Attorney General Loretta Lynch said recently that consolidation brought on by mergers has challenged her antitrust regulators in the Justice Department "to maintain markets that serve not just top executives and majority shareholders, but every American."
If the polls are right and Democrat Hillary Clinton defeats Republican Donald Trump on Nov. 8, her administration is expected to generally follow President Barack Obama's course on antitrust regulation.
Mergers can be a quick route to growth for companies that struggle to boost sales and profit any other way. They can also improve the fortunes of an entire industry. That is what happened to the U.S. airline industry after mergers eliminated five competitors in a decade.
Not all deals work out well, however. Acquiring companies often pay a premium for their prey — it's called goodwill in accounting parlance — for merger benefits that never materialize.
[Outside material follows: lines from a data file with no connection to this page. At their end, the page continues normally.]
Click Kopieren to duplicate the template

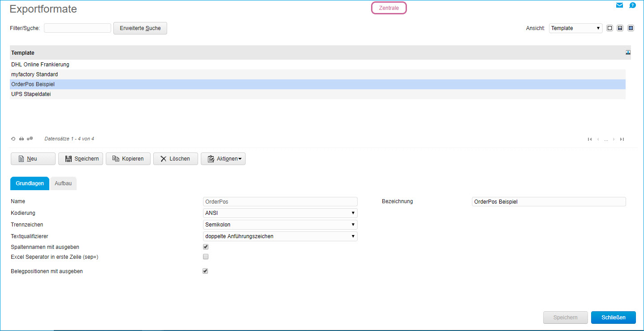(x=128, y=158)
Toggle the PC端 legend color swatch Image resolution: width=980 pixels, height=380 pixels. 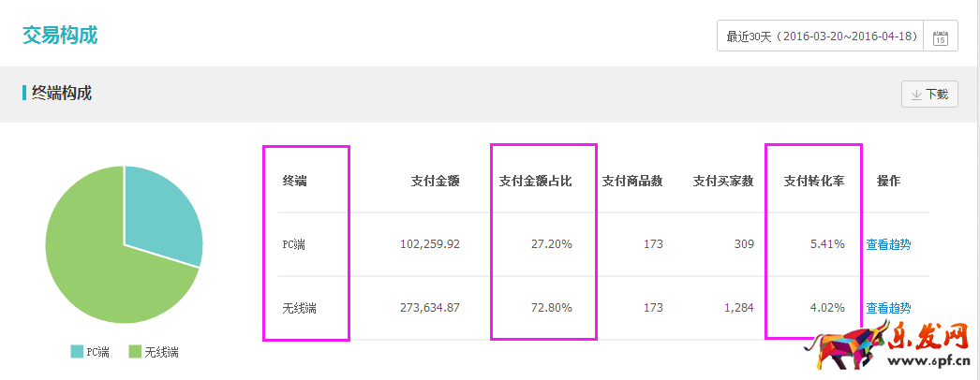(x=77, y=352)
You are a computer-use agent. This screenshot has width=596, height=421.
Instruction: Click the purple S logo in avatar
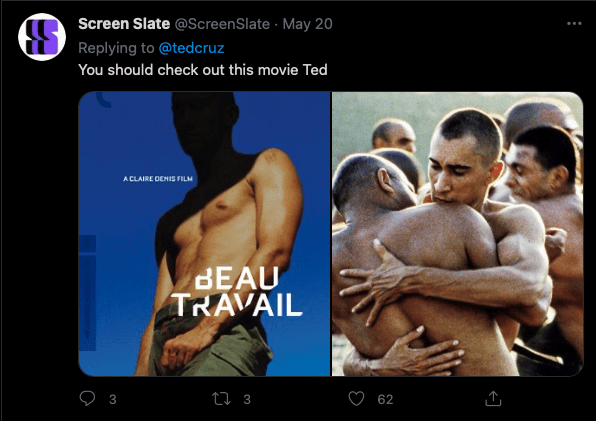42,37
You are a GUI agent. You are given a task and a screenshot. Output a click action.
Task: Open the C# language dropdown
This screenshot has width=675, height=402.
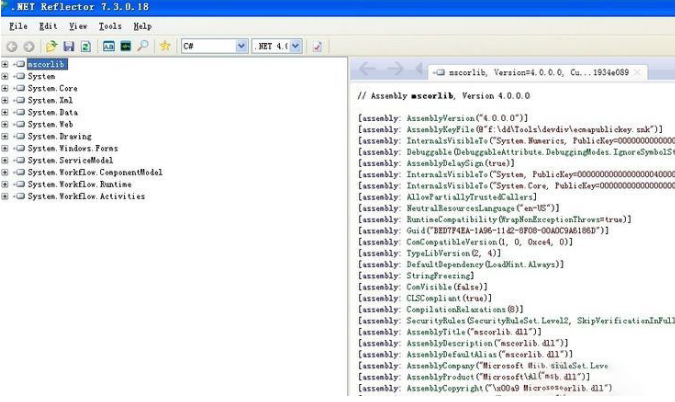(x=241, y=46)
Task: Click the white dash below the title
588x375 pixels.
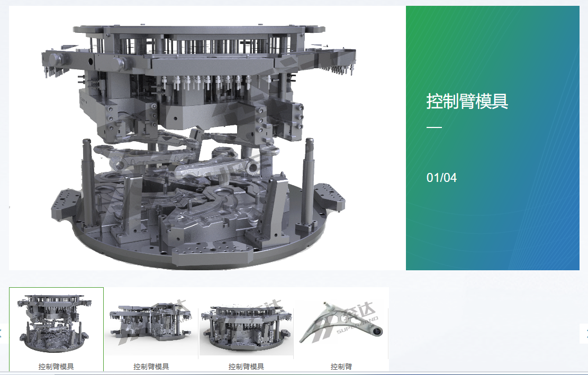Action: pyautogui.click(x=434, y=127)
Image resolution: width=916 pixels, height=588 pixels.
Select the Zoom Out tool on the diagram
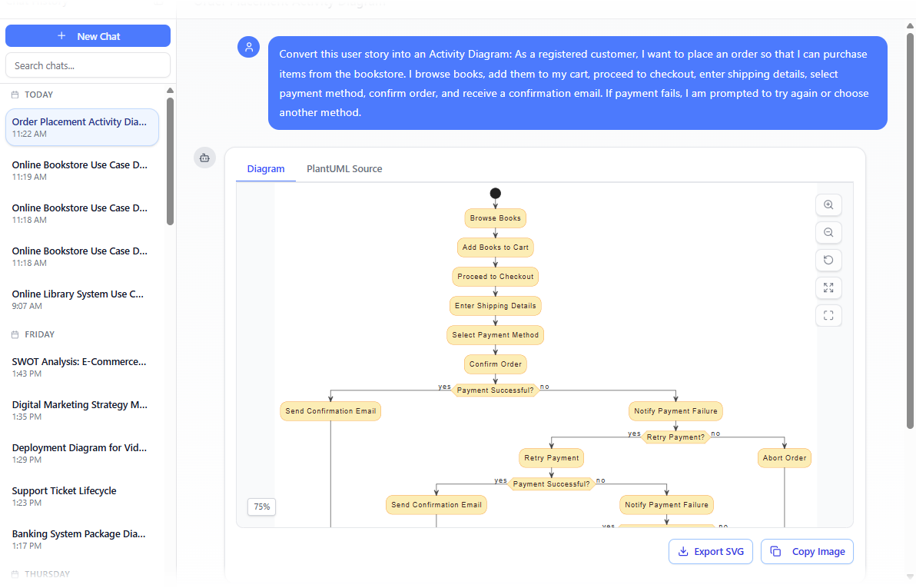pyautogui.click(x=828, y=232)
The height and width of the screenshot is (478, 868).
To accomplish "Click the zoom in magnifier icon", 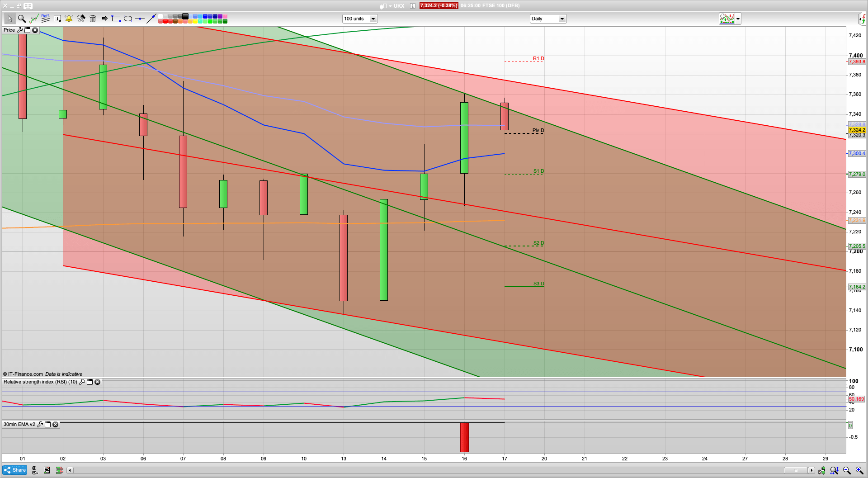I will (x=859, y=470).
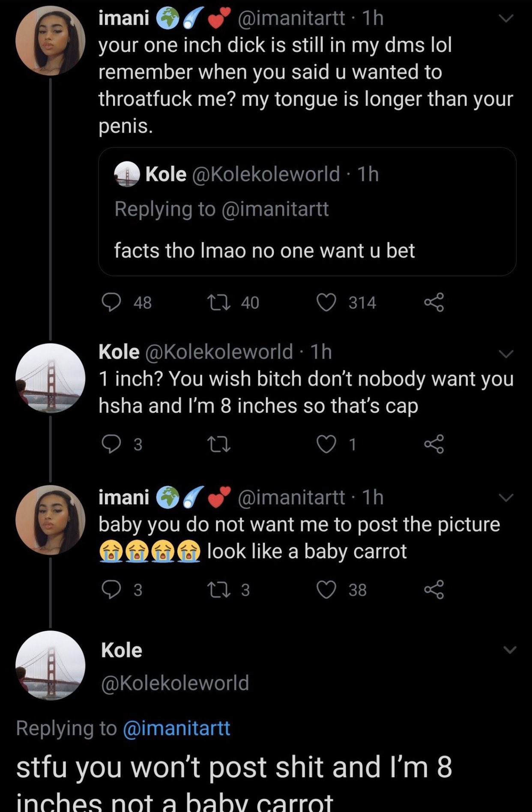Open Kole's bridge avatar on main tweet

[x=50, y=665]

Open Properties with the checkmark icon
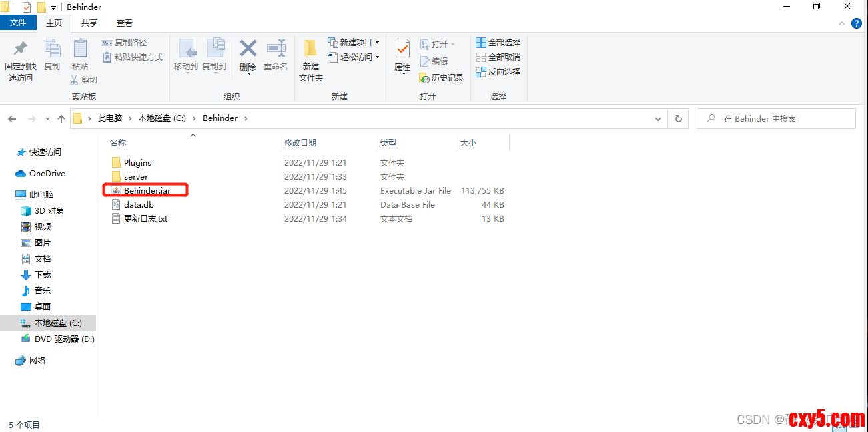[402, 49]
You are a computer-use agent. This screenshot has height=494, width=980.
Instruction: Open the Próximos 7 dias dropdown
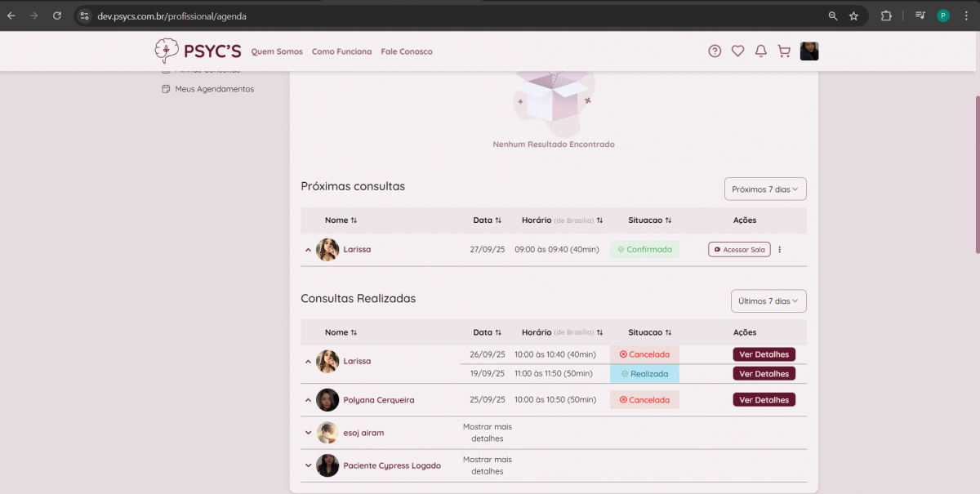point(765,189)
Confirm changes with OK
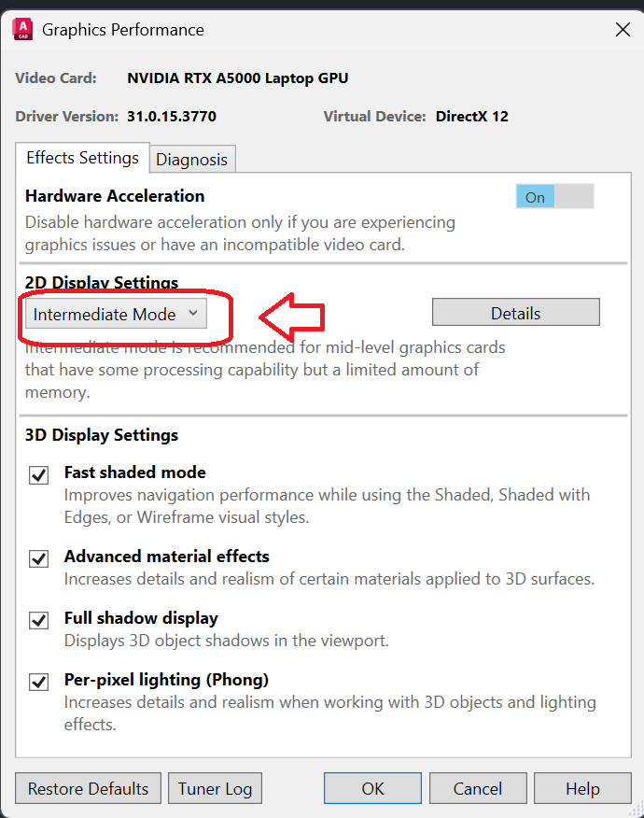644x818 pixels. (372, 788)
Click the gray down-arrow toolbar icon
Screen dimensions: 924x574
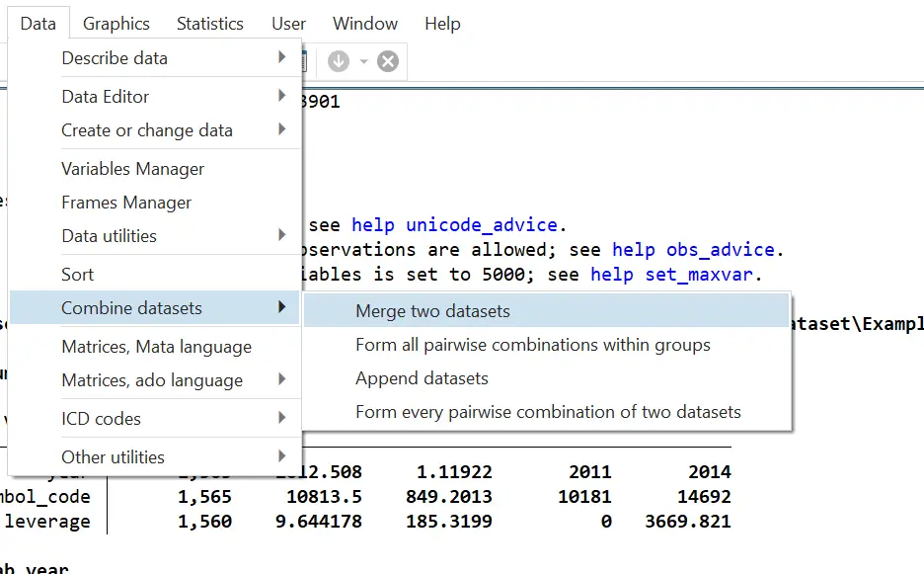pyautogui.click(x=338, y=60)
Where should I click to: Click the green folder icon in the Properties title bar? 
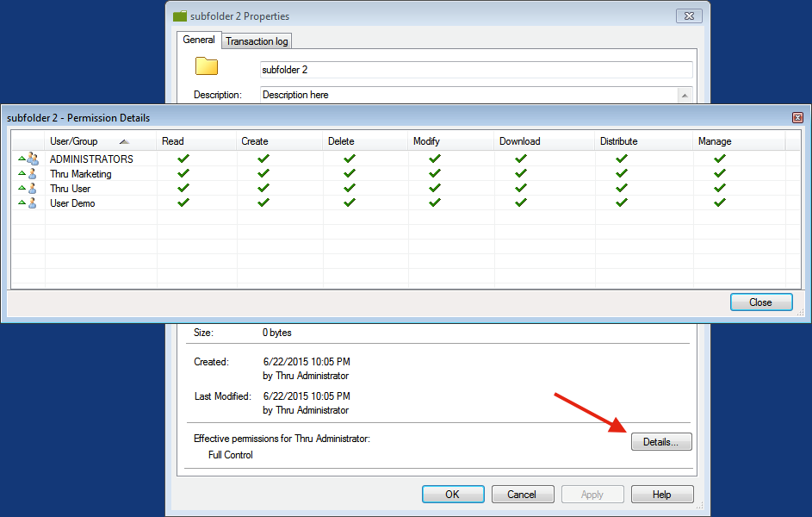(x=180, y=16)
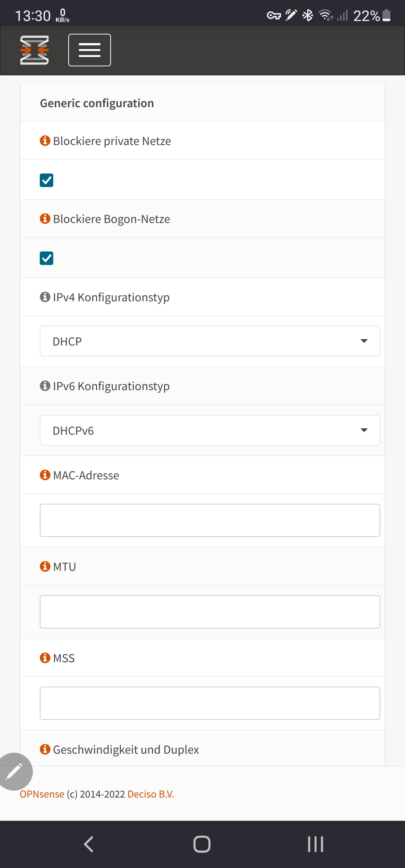Open the hamburger navigation menu

click(90, 50)
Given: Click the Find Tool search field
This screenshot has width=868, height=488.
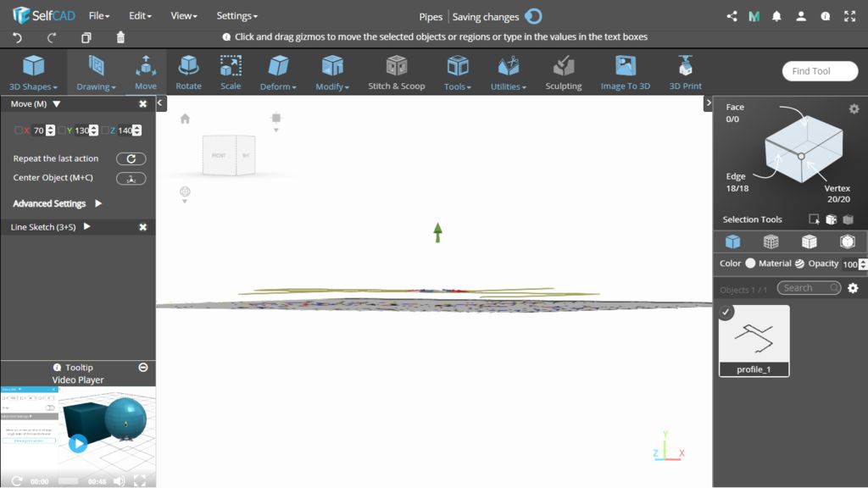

The amount of goodwill listed on the balance sheets of companies in the Standard and Poor's 500 index has soared to $2.5 trillion, a 50 percent increase over the amount at the end of the last mega-deal boom in 2007, according to data provider FactSet.
If the deal never justifies the premium, companies may have to write off that intangible goodwill.
AOL took a $45 billion write-off in 2002, two years after its $106 billion purchase of Time Warner. Other companies including Sprint, Hewlett-Packard and Microsoft have taken huge deal-related write-offs since the AOL debacle.
Write-downs of goodwill caused major reductions in earnings of S&P 500 companies after the 2007 and 2002 merger surges, according to data from R.G. Associates, a research firm that specializes in accounting issues.